**Description of the task**
In the passage on economic sanctions against Iraq, which U.N. Security Council resolution lifted the sanctions, and on what date?

=== Source passage ===

Under both international law and U.S. domestic law, to be guilty of a crime a
person or a state must possess the requisite mens rea at the same time
that he or she or it commits the criminal act (actus reus).
With respect to these genocidal
economic sanctions against Iraq, the actus reus for the U.S. government
and its officials committing the international crime of genocide is set forth in
Genocide Convention Article II (c): “Deliberately inflicting on the group
conditions of life calculated to bring about its physical destruction in whole
or in part.” The 500,000 dead Iraqi children, as conceded and approved by U.S.
Secretary of State Albright, constituted a “substantial part” of the people of
Iraq, which is the threshold numerical test for genocide recognized by the
International Court of Justice itself that I had successfully argued there for
Bosnia and Herzegovina against Yugoslavia (Serbia and Montenegro) in 1993.
Albright incriminated
both herself and the United States of America at the same time, apparently
without thought or concern as to any future international legal determination of
their culpability. Such is the arrogance of the powerful—which is usually the
source of their downfall.
The United States and the United
Kingdom obstinately insisted that the genocidal economic sanctions imposed
against Iraq remain in place until after the conclusion of the internationally
illegal Gulf War II of aggression perpetrated by the Bush Junior administration
and the Tony Blair government against Iraq in March of 2003. Then, on 22 May
2003 the United States and the United Kingdom procured U.N. Security Council
Resolution 1483 lifting these genocidal economic sanctions; yet not with a view
to easing the over decade-long suffering of the Iraqi people and children. But
rather so as to better facilitate the U.S./U.K. unsupervised looting and
plundering of the Iraqi economy and oil fields in violation of the international
laws of war as well as to the grave detriment of the Iraqi people and their
children.

=== Entries shown ===

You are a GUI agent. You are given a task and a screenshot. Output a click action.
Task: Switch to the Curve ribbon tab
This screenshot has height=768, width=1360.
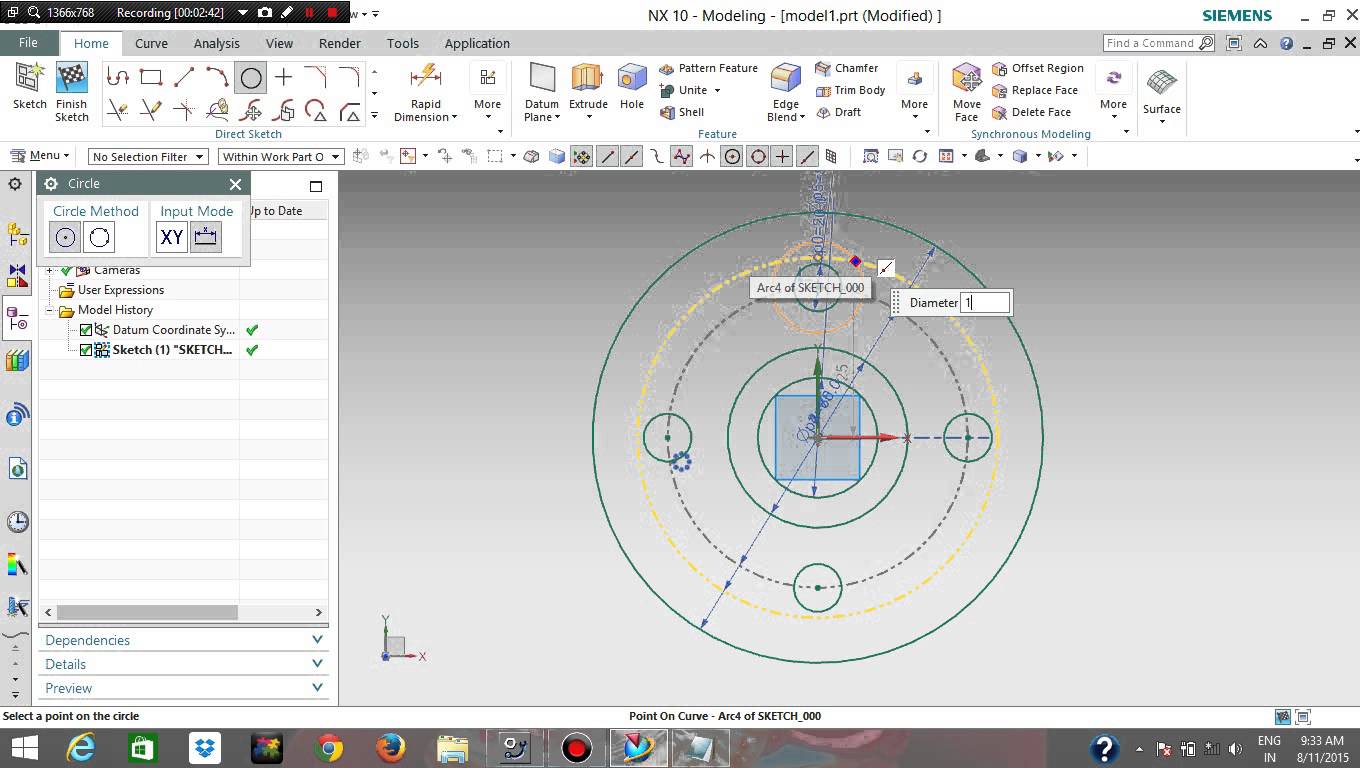pyautogui.click(x=151, y=43)
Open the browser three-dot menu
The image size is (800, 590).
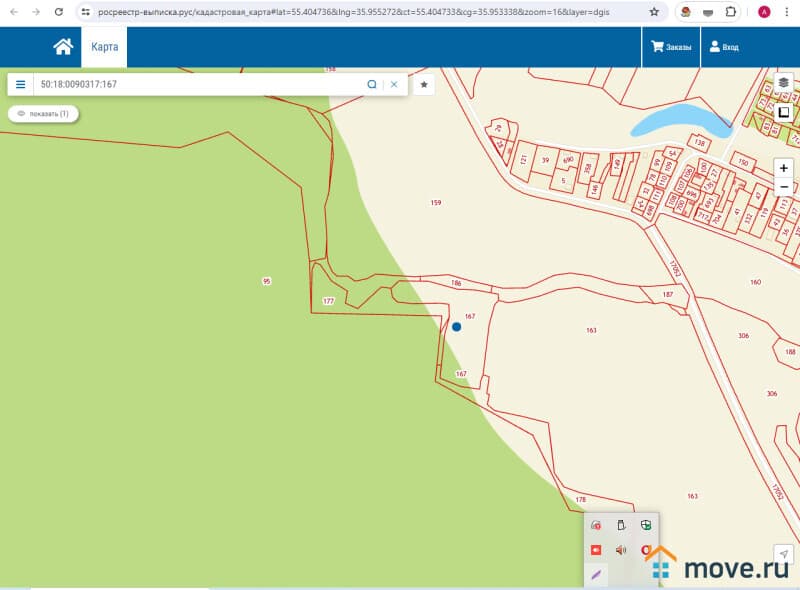click(786, 12)
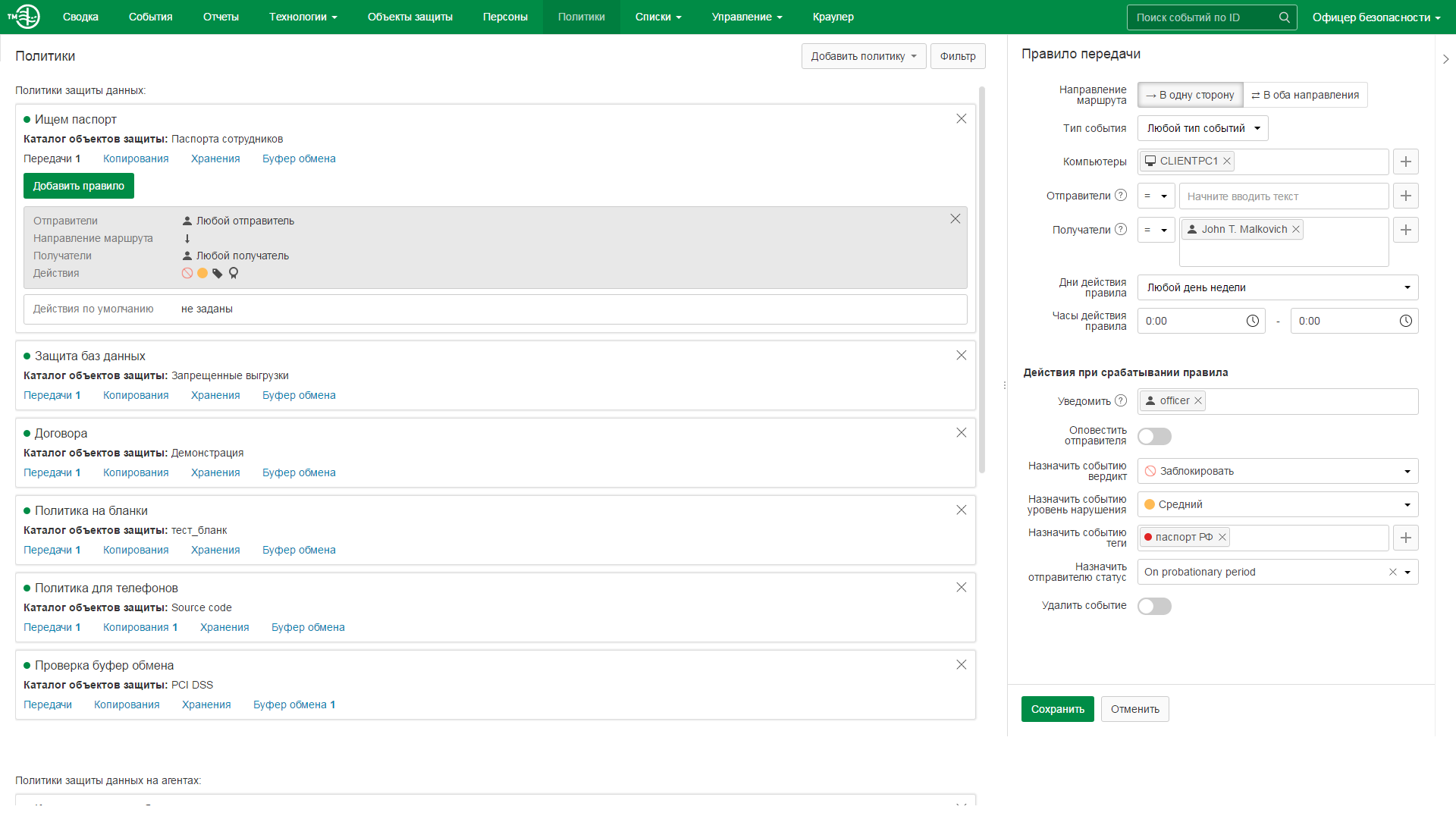Select В оба направления route direction
This screenshot has width=1456, height=819.
pos(1305,95)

===

**Answer to this task**
Resolution 1483, on 22 May 2003.